Source records:
==========

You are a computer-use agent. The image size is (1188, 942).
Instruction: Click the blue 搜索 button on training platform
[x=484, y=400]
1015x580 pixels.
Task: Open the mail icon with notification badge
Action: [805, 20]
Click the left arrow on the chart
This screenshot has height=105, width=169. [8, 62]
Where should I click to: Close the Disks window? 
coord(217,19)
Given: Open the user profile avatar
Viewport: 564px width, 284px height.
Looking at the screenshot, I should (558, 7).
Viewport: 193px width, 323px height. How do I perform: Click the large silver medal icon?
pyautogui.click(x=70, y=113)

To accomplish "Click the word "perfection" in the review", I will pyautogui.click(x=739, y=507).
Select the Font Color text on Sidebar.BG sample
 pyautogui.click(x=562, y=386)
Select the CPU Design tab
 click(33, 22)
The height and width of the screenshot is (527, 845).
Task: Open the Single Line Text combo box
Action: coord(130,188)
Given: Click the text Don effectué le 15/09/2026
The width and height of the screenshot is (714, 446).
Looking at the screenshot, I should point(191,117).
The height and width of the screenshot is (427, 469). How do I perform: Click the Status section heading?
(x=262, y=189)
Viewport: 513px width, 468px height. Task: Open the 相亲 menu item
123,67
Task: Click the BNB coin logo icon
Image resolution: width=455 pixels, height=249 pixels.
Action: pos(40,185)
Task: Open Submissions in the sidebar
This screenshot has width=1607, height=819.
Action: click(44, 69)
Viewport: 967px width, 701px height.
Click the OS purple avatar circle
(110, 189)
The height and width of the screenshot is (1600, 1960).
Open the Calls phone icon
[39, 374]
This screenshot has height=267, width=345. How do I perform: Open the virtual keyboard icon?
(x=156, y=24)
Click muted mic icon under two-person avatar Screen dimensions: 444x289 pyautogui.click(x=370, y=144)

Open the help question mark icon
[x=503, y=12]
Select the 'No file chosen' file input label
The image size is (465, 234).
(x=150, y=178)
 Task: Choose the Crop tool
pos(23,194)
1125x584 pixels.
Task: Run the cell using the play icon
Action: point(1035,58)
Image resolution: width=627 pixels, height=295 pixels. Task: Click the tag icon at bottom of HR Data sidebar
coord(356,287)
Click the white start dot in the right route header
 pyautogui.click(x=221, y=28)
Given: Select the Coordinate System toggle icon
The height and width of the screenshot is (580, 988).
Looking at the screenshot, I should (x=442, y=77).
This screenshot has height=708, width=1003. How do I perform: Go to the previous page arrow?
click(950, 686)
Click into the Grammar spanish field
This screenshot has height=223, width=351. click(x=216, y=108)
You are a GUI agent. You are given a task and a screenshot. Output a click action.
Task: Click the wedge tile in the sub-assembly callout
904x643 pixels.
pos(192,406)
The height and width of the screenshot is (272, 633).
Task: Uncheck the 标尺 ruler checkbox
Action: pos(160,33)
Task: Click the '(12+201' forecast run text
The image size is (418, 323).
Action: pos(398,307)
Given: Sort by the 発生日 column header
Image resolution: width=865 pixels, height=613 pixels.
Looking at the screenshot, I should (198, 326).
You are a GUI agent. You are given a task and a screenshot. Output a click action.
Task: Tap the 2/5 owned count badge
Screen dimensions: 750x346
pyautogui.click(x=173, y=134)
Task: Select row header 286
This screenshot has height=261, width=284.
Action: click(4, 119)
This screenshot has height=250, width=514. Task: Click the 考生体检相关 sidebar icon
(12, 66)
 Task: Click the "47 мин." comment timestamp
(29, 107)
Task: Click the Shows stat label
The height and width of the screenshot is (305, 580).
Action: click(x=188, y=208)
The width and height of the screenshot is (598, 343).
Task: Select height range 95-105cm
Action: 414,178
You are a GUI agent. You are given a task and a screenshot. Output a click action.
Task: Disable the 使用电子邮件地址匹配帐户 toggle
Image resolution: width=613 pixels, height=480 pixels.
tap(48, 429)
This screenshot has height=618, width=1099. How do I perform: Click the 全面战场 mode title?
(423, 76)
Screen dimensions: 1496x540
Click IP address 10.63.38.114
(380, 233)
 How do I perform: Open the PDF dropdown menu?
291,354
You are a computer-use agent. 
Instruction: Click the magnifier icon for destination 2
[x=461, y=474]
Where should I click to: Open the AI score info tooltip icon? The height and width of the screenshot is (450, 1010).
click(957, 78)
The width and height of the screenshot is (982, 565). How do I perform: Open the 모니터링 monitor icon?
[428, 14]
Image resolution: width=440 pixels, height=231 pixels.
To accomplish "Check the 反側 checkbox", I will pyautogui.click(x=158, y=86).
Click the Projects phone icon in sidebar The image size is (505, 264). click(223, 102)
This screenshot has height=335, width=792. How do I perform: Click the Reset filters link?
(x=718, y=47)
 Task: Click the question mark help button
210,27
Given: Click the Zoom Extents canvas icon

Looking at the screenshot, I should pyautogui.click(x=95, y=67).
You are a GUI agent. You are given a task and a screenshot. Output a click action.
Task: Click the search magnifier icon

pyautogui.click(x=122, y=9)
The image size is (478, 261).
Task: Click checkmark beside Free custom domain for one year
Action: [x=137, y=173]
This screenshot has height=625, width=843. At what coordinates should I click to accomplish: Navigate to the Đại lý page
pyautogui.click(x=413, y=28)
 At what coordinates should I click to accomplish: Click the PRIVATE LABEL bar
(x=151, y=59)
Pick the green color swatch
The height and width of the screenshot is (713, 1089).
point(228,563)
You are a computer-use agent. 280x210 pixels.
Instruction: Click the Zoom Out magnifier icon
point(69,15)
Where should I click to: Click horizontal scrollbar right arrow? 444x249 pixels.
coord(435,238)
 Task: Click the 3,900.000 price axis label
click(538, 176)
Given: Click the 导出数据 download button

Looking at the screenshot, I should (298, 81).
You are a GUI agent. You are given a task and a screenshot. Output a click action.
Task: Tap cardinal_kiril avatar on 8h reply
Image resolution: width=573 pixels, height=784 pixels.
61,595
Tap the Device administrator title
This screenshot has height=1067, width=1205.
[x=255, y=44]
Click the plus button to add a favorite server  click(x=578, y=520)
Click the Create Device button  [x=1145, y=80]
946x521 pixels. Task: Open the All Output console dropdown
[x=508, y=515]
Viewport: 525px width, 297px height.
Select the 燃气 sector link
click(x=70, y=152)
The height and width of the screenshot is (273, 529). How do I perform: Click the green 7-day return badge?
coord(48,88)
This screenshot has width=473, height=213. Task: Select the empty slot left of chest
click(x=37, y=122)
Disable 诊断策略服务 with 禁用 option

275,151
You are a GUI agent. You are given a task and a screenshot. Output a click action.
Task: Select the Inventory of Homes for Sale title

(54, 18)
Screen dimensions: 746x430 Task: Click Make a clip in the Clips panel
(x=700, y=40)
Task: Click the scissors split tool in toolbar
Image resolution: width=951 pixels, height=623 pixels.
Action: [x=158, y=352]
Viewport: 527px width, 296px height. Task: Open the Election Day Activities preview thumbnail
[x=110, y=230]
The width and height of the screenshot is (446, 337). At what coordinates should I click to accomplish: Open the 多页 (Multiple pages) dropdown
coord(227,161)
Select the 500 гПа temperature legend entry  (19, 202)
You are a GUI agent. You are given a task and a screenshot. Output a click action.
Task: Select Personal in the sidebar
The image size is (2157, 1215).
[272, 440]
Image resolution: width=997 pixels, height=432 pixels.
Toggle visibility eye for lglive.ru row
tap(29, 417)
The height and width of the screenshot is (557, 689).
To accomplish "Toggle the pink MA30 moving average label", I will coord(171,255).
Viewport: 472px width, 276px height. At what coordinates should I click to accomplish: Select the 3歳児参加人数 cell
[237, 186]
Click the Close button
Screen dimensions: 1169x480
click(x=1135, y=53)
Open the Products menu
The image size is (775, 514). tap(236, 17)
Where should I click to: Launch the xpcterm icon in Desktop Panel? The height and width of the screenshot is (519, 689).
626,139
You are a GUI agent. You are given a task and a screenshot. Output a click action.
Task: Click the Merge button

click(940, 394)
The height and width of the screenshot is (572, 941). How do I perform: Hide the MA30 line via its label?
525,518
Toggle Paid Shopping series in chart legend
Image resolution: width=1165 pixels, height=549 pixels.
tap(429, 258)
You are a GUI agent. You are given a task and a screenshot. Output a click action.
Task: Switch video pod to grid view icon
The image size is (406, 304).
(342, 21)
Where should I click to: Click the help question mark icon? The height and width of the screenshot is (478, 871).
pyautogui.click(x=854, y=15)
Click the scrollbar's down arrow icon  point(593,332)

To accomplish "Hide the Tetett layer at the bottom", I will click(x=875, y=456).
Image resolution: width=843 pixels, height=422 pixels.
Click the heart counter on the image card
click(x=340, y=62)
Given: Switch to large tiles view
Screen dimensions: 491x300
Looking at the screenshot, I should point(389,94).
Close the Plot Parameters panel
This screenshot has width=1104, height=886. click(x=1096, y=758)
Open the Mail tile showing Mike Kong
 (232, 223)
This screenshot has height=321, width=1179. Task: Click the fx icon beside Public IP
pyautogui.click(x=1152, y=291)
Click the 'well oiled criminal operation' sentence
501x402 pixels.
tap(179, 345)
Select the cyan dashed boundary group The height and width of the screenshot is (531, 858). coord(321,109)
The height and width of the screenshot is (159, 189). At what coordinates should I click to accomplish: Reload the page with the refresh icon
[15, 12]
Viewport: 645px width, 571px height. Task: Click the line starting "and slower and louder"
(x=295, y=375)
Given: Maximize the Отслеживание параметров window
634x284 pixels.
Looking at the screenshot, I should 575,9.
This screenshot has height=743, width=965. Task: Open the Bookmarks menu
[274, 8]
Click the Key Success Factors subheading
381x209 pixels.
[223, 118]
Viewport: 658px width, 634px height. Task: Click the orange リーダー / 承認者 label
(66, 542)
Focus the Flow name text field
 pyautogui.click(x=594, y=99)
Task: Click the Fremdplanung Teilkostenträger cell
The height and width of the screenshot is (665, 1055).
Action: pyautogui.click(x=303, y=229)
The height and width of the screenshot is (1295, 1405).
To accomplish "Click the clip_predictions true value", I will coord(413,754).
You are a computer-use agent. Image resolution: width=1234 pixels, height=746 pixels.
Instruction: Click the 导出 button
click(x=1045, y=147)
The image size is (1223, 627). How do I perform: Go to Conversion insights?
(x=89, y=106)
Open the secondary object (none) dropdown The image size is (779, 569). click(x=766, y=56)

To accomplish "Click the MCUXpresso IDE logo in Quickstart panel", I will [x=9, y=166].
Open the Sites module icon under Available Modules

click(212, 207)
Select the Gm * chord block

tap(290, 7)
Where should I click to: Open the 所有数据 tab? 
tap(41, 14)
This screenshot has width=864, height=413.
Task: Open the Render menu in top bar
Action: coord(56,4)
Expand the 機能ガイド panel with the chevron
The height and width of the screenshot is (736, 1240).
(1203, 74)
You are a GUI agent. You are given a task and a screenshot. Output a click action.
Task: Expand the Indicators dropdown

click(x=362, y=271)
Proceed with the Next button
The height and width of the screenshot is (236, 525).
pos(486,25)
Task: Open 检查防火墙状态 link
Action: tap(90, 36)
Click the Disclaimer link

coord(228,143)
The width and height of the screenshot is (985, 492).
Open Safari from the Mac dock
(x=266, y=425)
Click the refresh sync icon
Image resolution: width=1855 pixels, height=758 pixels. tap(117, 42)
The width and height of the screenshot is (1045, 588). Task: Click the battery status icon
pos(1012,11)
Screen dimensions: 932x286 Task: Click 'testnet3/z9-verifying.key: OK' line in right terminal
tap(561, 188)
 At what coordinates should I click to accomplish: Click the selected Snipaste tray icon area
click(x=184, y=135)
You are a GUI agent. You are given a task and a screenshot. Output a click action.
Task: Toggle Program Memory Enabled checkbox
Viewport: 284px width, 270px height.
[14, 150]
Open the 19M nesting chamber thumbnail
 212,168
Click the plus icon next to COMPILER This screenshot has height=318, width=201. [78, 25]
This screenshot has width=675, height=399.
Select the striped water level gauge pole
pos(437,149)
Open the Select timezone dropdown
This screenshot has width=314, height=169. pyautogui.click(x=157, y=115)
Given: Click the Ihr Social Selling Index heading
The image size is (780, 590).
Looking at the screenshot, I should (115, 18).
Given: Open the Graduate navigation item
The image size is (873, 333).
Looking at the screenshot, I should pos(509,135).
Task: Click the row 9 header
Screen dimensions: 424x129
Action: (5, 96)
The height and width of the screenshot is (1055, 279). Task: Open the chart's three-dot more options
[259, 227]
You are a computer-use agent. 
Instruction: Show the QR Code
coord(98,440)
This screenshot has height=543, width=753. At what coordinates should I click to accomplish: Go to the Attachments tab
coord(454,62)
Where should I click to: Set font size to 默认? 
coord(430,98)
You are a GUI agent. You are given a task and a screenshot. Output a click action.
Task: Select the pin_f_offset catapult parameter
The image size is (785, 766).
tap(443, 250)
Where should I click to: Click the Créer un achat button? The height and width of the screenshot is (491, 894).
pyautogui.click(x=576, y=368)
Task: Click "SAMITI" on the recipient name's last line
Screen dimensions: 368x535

==========

**Action item:**
Check each line of the entries above, and show every one holding the word "legend".

**Response area:**
Select the 500 гПа temperature legend entry  (19, 202)
Toggle Paid Shopping series in chart legend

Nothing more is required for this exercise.